───── Working data ─────

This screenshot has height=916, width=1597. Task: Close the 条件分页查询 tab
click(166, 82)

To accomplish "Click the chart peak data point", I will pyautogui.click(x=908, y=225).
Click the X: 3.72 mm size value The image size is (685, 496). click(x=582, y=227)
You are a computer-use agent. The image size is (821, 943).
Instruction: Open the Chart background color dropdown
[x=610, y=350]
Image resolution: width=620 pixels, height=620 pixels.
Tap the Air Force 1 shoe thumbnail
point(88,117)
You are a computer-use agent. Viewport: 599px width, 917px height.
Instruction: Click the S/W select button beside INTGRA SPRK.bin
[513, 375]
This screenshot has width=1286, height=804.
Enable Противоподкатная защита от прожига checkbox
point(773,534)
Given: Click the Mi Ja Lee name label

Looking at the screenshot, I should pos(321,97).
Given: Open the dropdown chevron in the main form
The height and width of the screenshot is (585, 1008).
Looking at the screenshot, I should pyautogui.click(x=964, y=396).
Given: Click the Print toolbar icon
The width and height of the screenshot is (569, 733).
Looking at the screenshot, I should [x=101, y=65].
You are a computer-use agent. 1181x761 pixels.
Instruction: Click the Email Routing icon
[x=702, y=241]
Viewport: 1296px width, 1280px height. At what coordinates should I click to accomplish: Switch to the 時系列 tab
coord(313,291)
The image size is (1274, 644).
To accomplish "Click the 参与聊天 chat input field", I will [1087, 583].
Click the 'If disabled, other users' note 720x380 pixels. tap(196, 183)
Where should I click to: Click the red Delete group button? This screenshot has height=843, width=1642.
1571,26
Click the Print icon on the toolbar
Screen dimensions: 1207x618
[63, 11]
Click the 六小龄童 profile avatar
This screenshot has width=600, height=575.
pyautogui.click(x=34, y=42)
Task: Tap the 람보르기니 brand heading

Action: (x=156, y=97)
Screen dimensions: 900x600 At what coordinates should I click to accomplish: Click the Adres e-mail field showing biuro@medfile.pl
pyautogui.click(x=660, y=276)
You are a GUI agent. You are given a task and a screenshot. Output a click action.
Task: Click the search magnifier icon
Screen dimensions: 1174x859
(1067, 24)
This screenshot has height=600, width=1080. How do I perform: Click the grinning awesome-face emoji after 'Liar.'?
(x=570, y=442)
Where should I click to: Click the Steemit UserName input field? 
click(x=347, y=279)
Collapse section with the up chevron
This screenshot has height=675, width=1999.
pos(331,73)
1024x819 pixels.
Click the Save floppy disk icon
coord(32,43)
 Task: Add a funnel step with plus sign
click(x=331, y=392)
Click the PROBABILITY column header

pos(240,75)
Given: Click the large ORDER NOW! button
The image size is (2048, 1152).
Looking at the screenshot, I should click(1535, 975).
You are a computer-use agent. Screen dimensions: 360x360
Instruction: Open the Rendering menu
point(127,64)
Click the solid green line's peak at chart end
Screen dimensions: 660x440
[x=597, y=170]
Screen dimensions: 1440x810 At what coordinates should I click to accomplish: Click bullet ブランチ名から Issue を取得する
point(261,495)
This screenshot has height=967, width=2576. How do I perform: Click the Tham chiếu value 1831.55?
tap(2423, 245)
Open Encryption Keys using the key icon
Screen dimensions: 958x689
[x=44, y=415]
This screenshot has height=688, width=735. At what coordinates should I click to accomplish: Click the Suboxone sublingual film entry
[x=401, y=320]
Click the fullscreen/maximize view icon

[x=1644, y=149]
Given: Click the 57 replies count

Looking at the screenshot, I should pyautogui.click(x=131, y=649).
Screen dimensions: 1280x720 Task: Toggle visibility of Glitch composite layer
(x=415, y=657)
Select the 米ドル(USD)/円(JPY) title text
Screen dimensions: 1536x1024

─────

Retype the listing above word for word.

This screenshot has height=916, width=1597. Task: Close the 条件分页查询 tab
click(166, 82)

To accomplish "Click the chart peak data point", I will pyautogui.click(x=908, y=225).
Click the X: 3.72 mm size value The image size is (685, 496). click(x=582, y=227)
You are a computer-use agent. The image size is (821, 943).
Instruction: Open the Chart background color dropdown
[x=610, y=350]
Image resolution: width=620 pixels, height=620 pixels.
Tap the Air Force 1 shoe thumbnail
point(88,117)
You are a computer-use agent. Viewport: 599px width, 917px height.
Instruction: Click the S/W select button beside INTGRA SPRK.bin
[513, 375]
This screenshot has width=1286, height=804.
Enable Противоподкатная защита от прожига checkbox
point(773,534)
Given: Click the Mi Ja Lee name label

Looking at the screenshot, I should pos(321,97).
Given: Open the dropdown chevron in the main form
The height and width of the screenshot is (585, 1008).
Looking at the screenshot, I should pyautogui.click(x=964, y=396).
Given: Click the Print toolbar icon
The width and height of the screenshot is (569, 733).
Looking at the screenshot, I should [x=101, y=65].
You are a computer-use agent. 1181x761 pixels.
Instruction: Click the Email Routing icon
[x=702, y=241]
Viewport: 1296px width, 1280px height. At what coordinates should I click to accomplish: Switch to the 時系列 tab
coord(313,291)
The image size is (1274, 644).
To accomplish "Click the 参与聊天 chat input field", I will [1087, 583].
Click the 'If disabled, other users' note 720x380 pixels. tap(196, 183)
Where should I click to: Click the red Delete group button? This screenshot has height=843, width=1642.
1571,26
Click the Print icon on the toolbar
Screen dimensions: 1207x618
[63, 11]
Click the 六小龄童 profile avatar
This screenshot has width=600, height=575.
pyautogui.click(x=34, y=42)
Task: Tap the 람보르기니 brand heading

Action: (x=156, y=97)
Screen dimensions: 900x600 At what coordinates should I click to accomplish: Click the Adres e-mail field showing biuro@medfile.pl
pyautogui.click(x=660, y=276)
You are a GUI agent. You are given a task and a screenshot. Output a click action.
Task: Click the search magnifier icon
Screen dimensions: 1174x859
(1067, 24)
This screenshot has height=600, width=1080. How do I perform: Click the grinning awesome-face emoji after 'Liar.'?
(x=570, y=442)
Where should I click to: Click the Steemit UserName input field? 
click(x=347, y=279)
Collapse section with the up chevron
This screenshot has height=675, width=1999.
pos(331,73)
1024x819 pixels.
Click the Save floppy disk icon
coord(32,43)
 Task: Add a funnel step with plus sign
click(x=331, y=392)
Click the PROBABILITY column header

pos(240,75)
Given: Click the large ORDER NOW! button
The image size is (2048, 1152).
Looking at the screenshot, I should click(1535, 975).
You are a computer-use agent. Screen dimensions: 360x360
Instruction: Open the Rendering menu
point(127,64)
Click the solid green line's peak at chart end
Screen dimensions: 660x440
[x=597, y=170]
Screen dimensions: 1440x810 At what coordinates should I click to accomplish: Click bullet ブランチ名から Issue を取得する
point(261,495)
This screenshot has height=967, width=2576. How do I perform: Click the Tham chiếu value 1831.55?
tap(2423, 245)
Open Encryption Keys using the key icon
Screen dimensions: 958x689
[x=44, y=415]
This screenshot has height=688, width=735. At what coordinates should I click to accomplish: Click the Suboxone sublingual film entry
[x=401, y=320]
Click the fullscreen/maximize view icon

[x=1644, y=149]
Given: Click the 57 replies count

Looking at the screenshot, I should pyautogui.click(x=131, y=649).
Screen dimensions: 1280x720 Task: Toggle visibility of Glitch composite layer
(x=415, y=657)
Select the 米ドル(USD)/円(JPY) title text
Screen dimensions: 1536x1024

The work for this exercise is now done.